Lo imaginado y lo real
El viaje a la última Frontera se cierra ante nosotros, y los sueños de utopía y libertad retroceden ante herramientas de rastreo concebidas para priorizar la utilidad económica en detrimento de cualquier responsabilidad o compromiso de equilibrio.
En su reciente perfil de William Gibson para el New Yorker, Joshua Rothman trata de dar con los rasgos que permiten al autor «mantener su ciencia ficción real».
Tomemos la descripción de las novelas del autor en los noventa, tras su serie de libros de los ochenta, que habían descrito un mundo tecnológico alucinatorio y abierto todavía a posibilidades que no tenían por qué derivar en un catastrofismo high-tech. En su prosa durante los noventa, este ciberespacio narcotizante se ha trasladado al mundo real, y la representación se confunde con el territorio:
«[Las novelas de Gibson de los noventa] Tienen lugar en California y Tokio en los años 2000. El Gran Terremoto ha hecho trizas el Bay Bridge de San Francisco, y el gobierno de California del Norte —el Estado se ha dividido en dos— no puede costear su reparación. Okupas y sintecho afectados por una crisis de la vivienda anterior al terremoto, se sirven de materiales de alta y baja tecnología —lonas, contrachapado, cable de la industria aeronáutica— para convertir sus cobertizos y torres en un barrio de chabolas suspendidas. La saturación mediática ha sumido incluso el pasado reciente en una neblina; los noticiarios televisivos practican «periodismo de contra-investigación», y señalan a las redacciones a las que se oponen ideológicamente. La cultura se ha globalizado y emite en alta definición. Las celebridades virtuales reemplazan a las reales, y los clientes de un bar llamado Cognitive Dissidents bailan al ritmo de una banda islámico-evangélica, Chrome Koran.
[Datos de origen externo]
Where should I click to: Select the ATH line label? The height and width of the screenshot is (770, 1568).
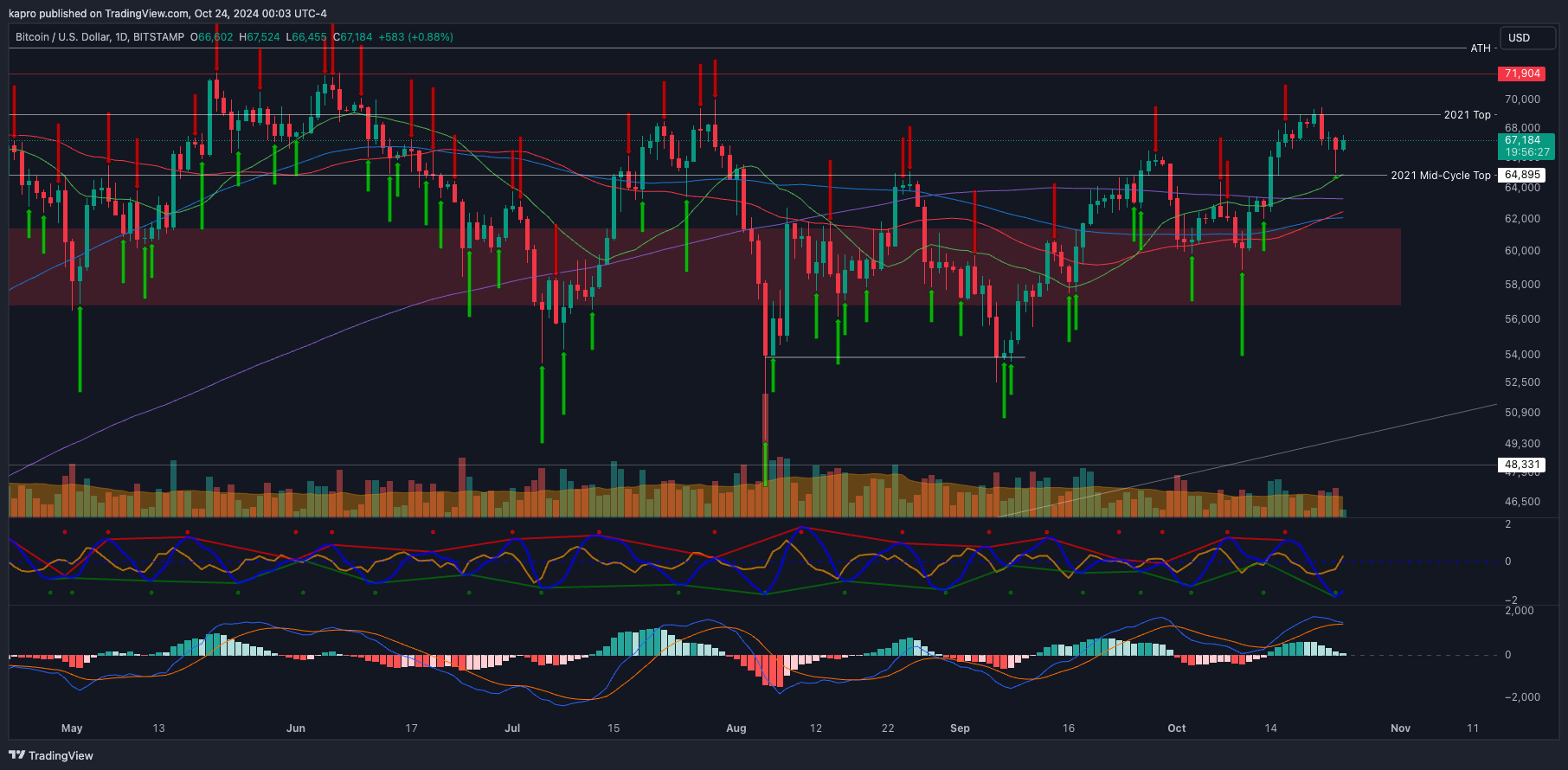tap(1481, 48)
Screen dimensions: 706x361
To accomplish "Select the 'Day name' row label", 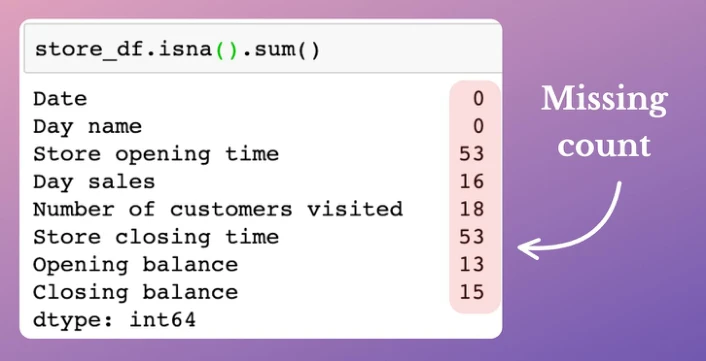I will [87, 126].
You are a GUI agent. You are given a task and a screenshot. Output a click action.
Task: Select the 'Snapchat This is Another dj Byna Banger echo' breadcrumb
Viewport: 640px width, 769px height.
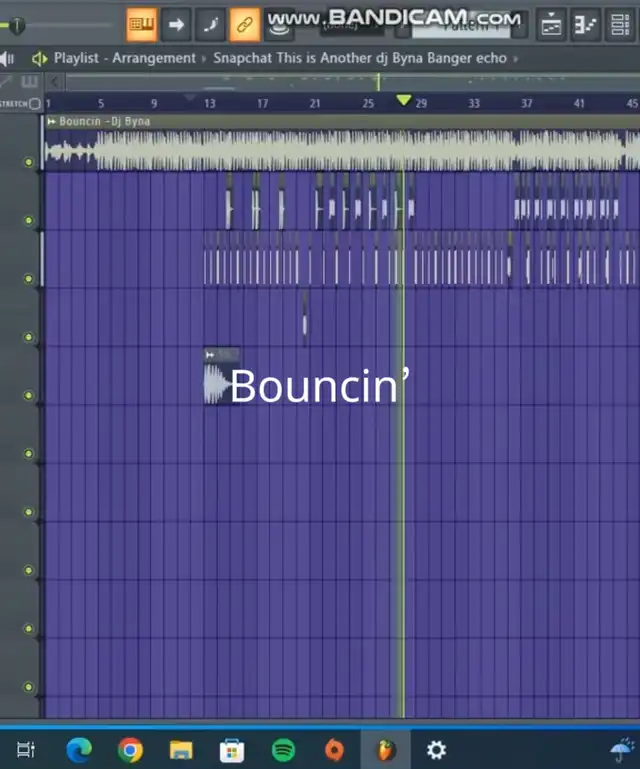pos(360,59)
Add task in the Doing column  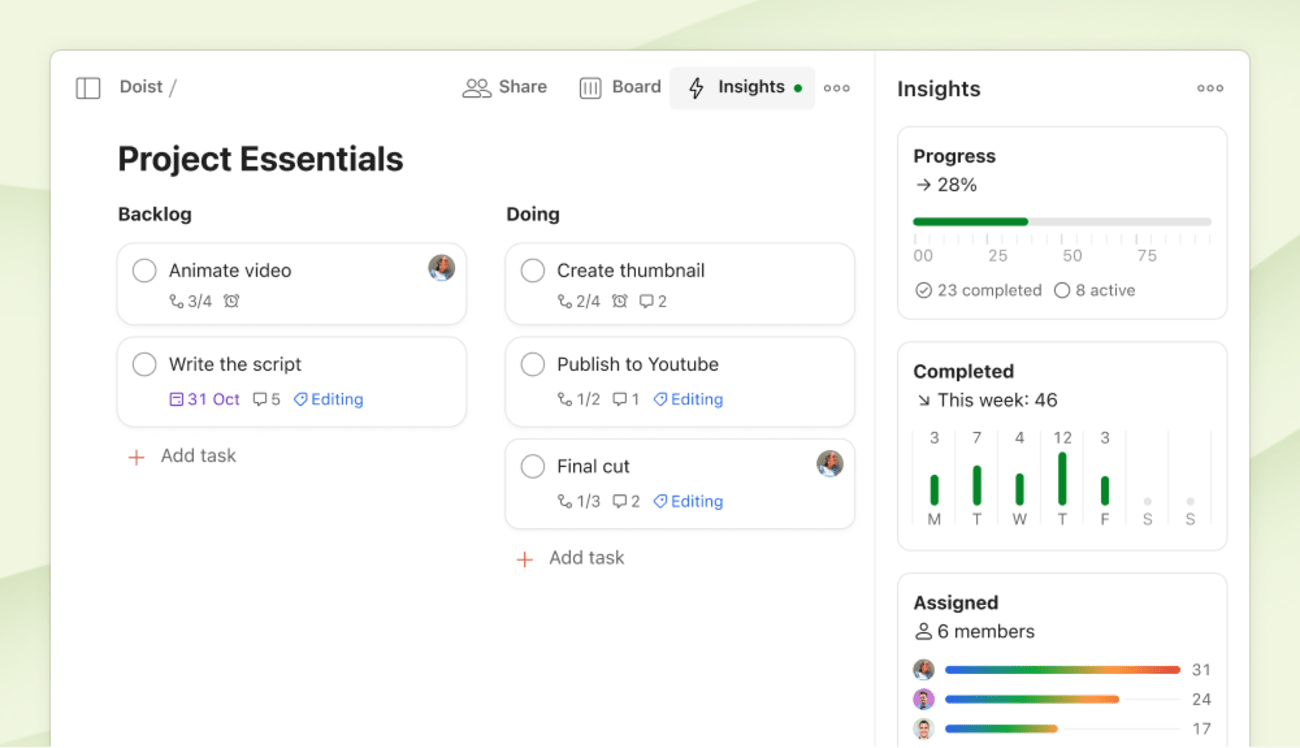pos(585,558)
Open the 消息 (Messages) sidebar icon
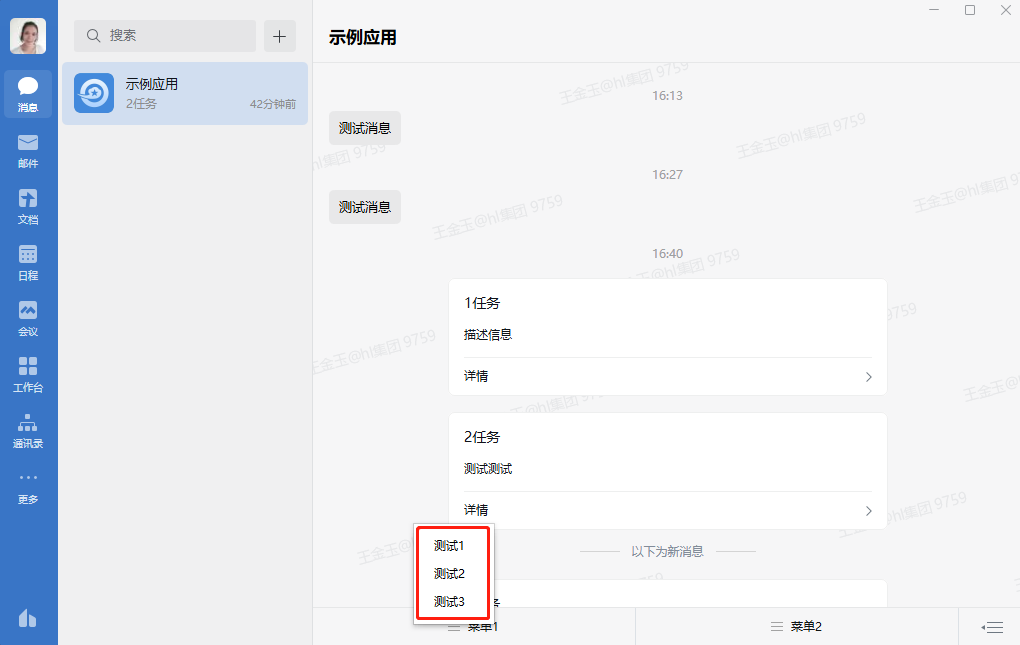This screenshot has width=1020, height=645. tap(28, 93)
«La moda combina retales y tendencias: Chevette, una ciclista mensajera, usa una chupa de motero con códigos de barras en la solapa. El tatuaje en el cuero cabelludo de una mujer combina cruces celtas con dibujos de truenos. Un adolescente levanta su pie y revela «pequeñas luces rojas alrededor del perímetro de sus zapatillas deportivas… revelando la letra de alguna canción».
Cualquier parecido con la realidad no es, en ningún caso, una coincidencia. Sería un insulto al trabajo del autor.